(COMPITI DELL'ESERCIZIO)
A. Indica se ciascuna affermazione è coerente con il testo sui negozi Fiorucci, rispondendo sì o no e citando fra virgolette le parole del testo che lo stabiliscono: (i) il negozio di Via Torino fu progettato da Franco Marabelli; (ii) il ristorante del negozio chiudeva prima di mezzanotte; (iii) Stefano Boeri è presidente della Triennale.
B. Scrivi il seguito del testo sui negozi Fiorucci, ripartendo dalla sua ultima frase.

═════ TESTO FORNITO

Il negozio, o meglio il concept store di San Babila assiste a tutte le trasformazioni dei vari anni Settanta e Ottanta, in cui decine di giovani stilisti e designer si impegnano a creare accessori e capi targati Fiorucci: i trench, gli impermeabili in plastica, gli ombrelli, le tute di carta e tutto l’universo degli stickers, oltre agli inconfondibili e onnipresenti angioletti vittoriani, il biondo e il bruno, sorridenti dalle scatole di latta, sui quadernini, le lampade, affissi in negozio a pubblicizzare i jeans Fiorucci, «i migliori» perché studiati per fasciare per la prima volta le forme femminili.
Grazie alla sua posizione strategica, vicino alle case discografiche concentrate nei dintorni delle Messaggerie Musicali, nel negozio passavano Gaber, Caterina Caselli, Mina. A quello di San Babila a metà anni Settanta si affianca l’altro negozio milanese in Via Torino, sempre disegnato da Franco Marabelli, che realizzerà tutti gli store internazionali.
Uno spazio teatrale, con una fontana che scendeva a cascata dal primo piano e delle palme. Qui, l’idea della moda come comunicazione di una linea estetica — un racconto che si estende dai vestiti ai dischi, ai libri, agli oggetti per la casa — diventa ancora più audace e pop, ampliandosi anche alla ristorazione, con l’introduzione degli hamburger nel menu.
«Il ristorante era aperto tutta la notte e vi venivano le compagnie teatrali. Al primo piano c’era uno spazio dedicato ai ragazzi, che potevano venire a vendere i loro abiti usati, in una ventina di chioschi che affittavamo loro», racconta Fiorucci in una vecchia intervista a Tempi. L’usato piaceva particolarmente ai ragazzi dei cortei studenteschi: «Finivano sempre per entrare nel negozio, perché li incuriosiva. Sentivano musiche sconosciute, le radio libere non c’erano ancora. Vedevano un tripudio di colori. Non capivano bene chi fossi: volevano a tutti i costi attribuirmi una coloritura politica, ma non ci riuscivano. C’erano tanti pezzi pop, ma allo stesso tempo io facevo delle campagne con i radicali».
Stefano Boeri, presidente della Triennale, che ha fortissimamente voluto la mostra, ricorda quegli anni: «Ero uno studente molto preso dal movimento studentesco, ma ero attratto dal negozio in Galleria Passarella, un’esplosione di colori in un mondo bianco e nero. Era quasi un universo parallelo, impregnato dell’estetica dei Sixties, della swinging London, ma anche degli hippies e delle pin up americane. Uno spazio caotico pieno di qualunque cosa, e una sospensione delle tensioni politiche che agitavano la città, lì tutto convergeva, conviveva, e si contaminava».

══════════
═════ MATERIALE FORNITO

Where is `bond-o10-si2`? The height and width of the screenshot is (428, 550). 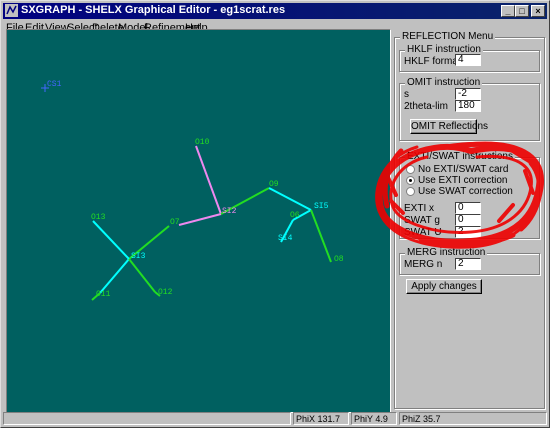 bond-o10-si2 is located at coordinates (208, 180).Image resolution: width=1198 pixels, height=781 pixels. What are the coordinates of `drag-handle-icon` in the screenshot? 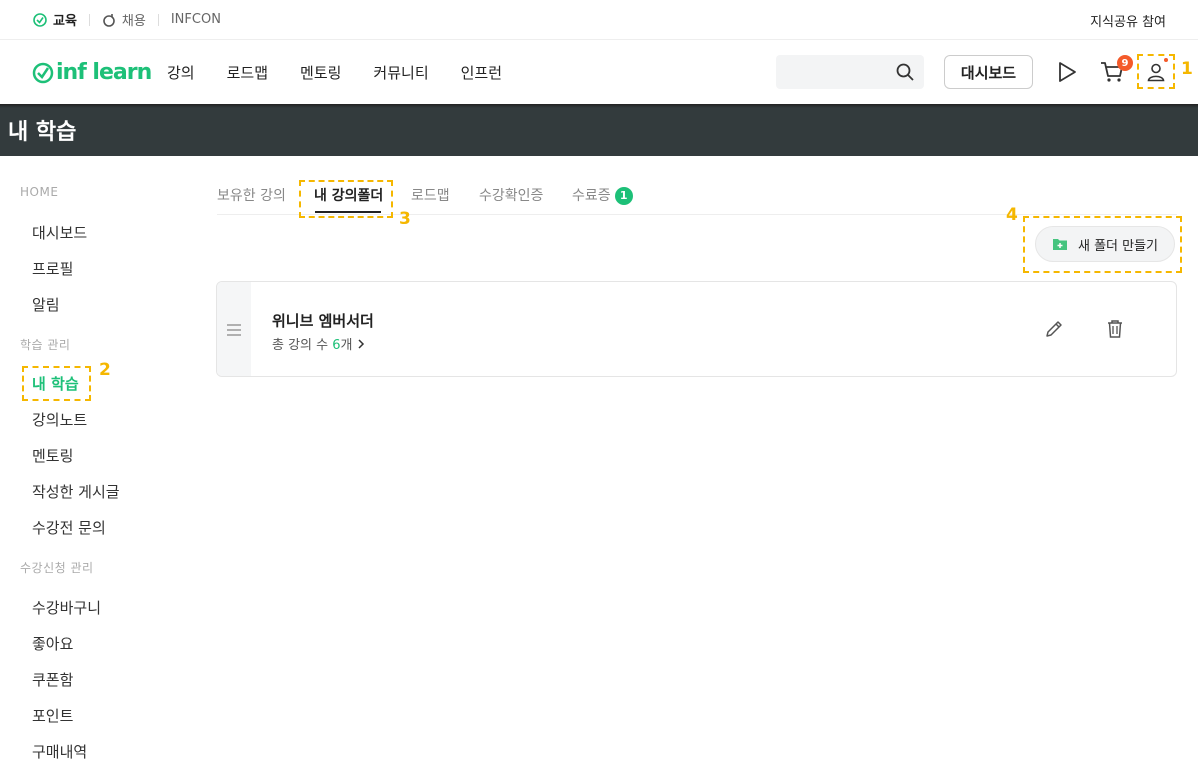 It's located at (234, 330).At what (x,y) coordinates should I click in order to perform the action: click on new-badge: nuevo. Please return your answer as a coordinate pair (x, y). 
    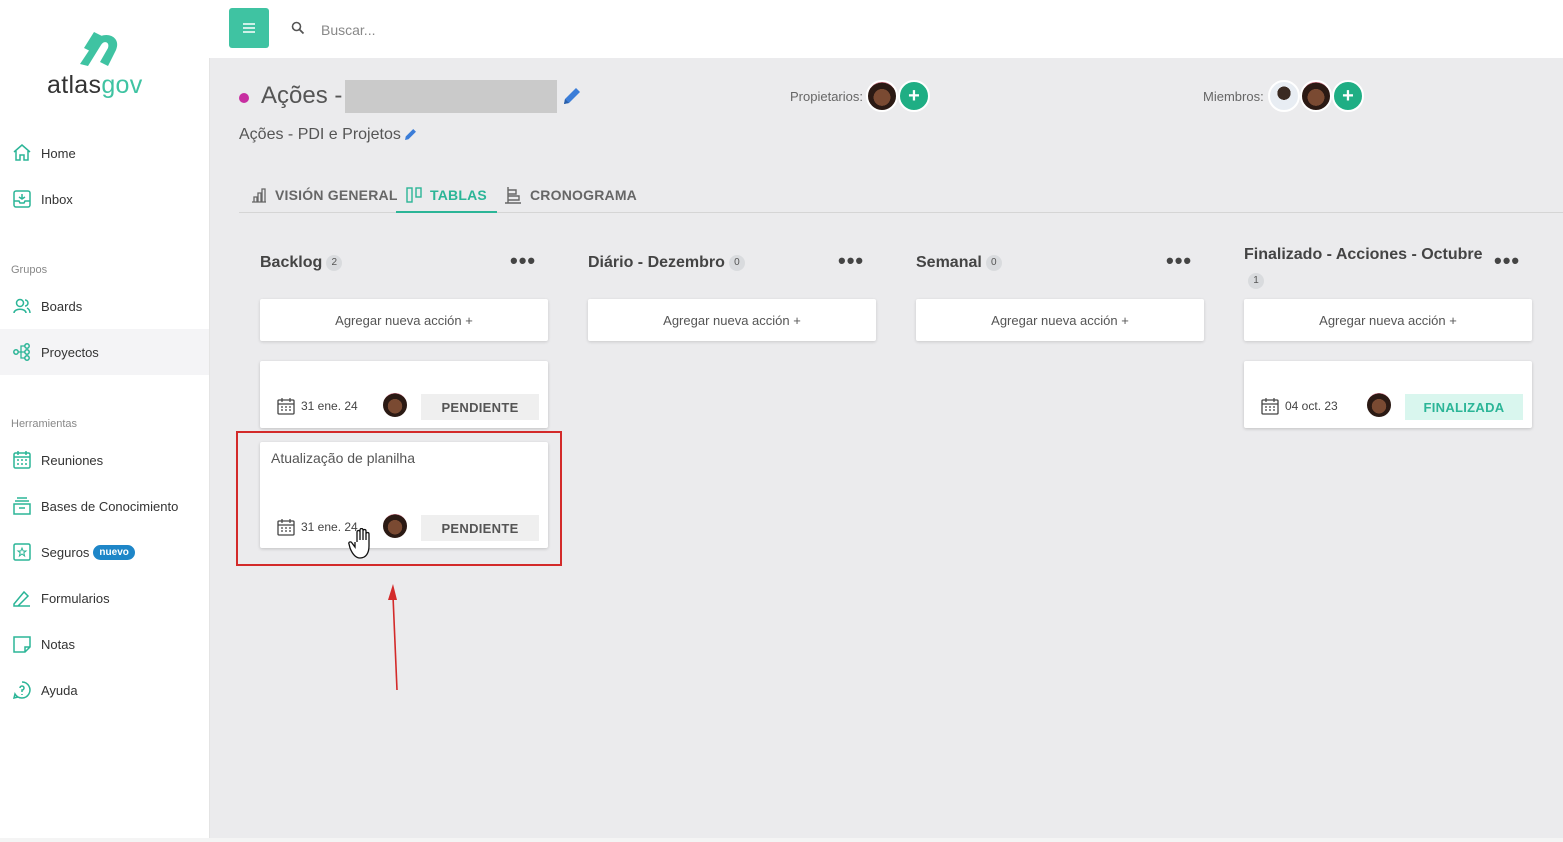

══════════

(SOLUZIONI)
A.
(i) Sì: «sempre disegnato da Franco Marabelli».
(ii) No: «Il ristorante era aperto tutta la notte».
(iii) Sì: «Stefano Boeri, presidente della Triennale».

B.
Il primo a trasformare le idee in loghi — come le pin-up, i nanetti, gli angeli — fu un generoso promotore di attività di ricerca sull’immagine, come la non banale Fiorucci Dixing, che tra il 1976 e il 1981 aveva il compito di mantenere alto il livello progettuale dell’impresa nelle sue varie estensioni, realizzando anche la Fiorucci Fanzine, un giornale distribuito gratuitamente. Fiorucci, più che investire in pubblicità diretta, come affissioni, pagine pubblicitarie o spot tv, optava per una comunicazione inserita nel design stesso dei prodotti, puntando sulle competenze e sulla capacità di anticipare le tendenze.
L’amore per i viaggi e per un’idea di altrove che potesse emergere nei suoi ambienti lo spinge a inventare dei ruoli — oggi si chiamano buyer — per alcuni dei suoi collaboratori, incoraggiandoli a viaggiare non solo per acquisire oggetti, ma per creare veri e propri album, diari e cartoline, con lo scopo di trasmettere esperienze e di «nutrire i negozi», come definiva questa attività l’amica di Biba, Barbara Hulanicki.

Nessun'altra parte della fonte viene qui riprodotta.